Figure 4. Electrical recording of human brain organoids during early development.

a, Schematics of the stepwise assembly of mesh nanoelectronics with hiPSCs for cyborg brain organoids. b, Raw voltage traces at 1, 2, and 3 months after cortical differentiation c, Spectrograms at 1, 2, and 3 months of differentiation for channel 3 showing a strong increase in power between 0 to 1 kHz after 3 months of differentiation. * Denotes voltage artifacts. d, Corresponding power spectrums to (c). e, Signal power at 300 Hz for electrodes with detected neural activity. f, Normalized phase plot of single-unit action potentials and its corresponding waveforms (inset) detected from the same channel at 2 and 3 months of differentiation, showing an increase in the rate of depolarization. g-h, FWHm of depolarization (g), and spike count per neurons per 2-min recording (h) at 1, 2, and 3 months of differentiation. i, Spiking rate per neuron detected as a function of the inverse of the FWHm of depolarization, showing that the single-cell action potential spikes from neurons evolve towards shorter spike width and higher spiking rate over the time course of brain organoid development.
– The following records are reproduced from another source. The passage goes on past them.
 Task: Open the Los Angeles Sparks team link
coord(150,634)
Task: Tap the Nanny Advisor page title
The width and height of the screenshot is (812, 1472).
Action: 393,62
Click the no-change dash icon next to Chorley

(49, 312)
In panels (e, g), value=mean ± S.D., ** P<0.01, one-way ANOVA with “Month 1” group as control. j, Injection of bicuculline (BCC) produces a significant increase in the spiking rate of signals detected by multiple electrodes. k, Injection of CNQX and D-AP5 produces a significant decrease in spiking rate of signals detected by multiple electrodes (n = 4 electrodes including data from p = 2 different cyborg brain organoids, bar plots show mean ± S.D.). * P<0.05, two-tailed, paired t-test.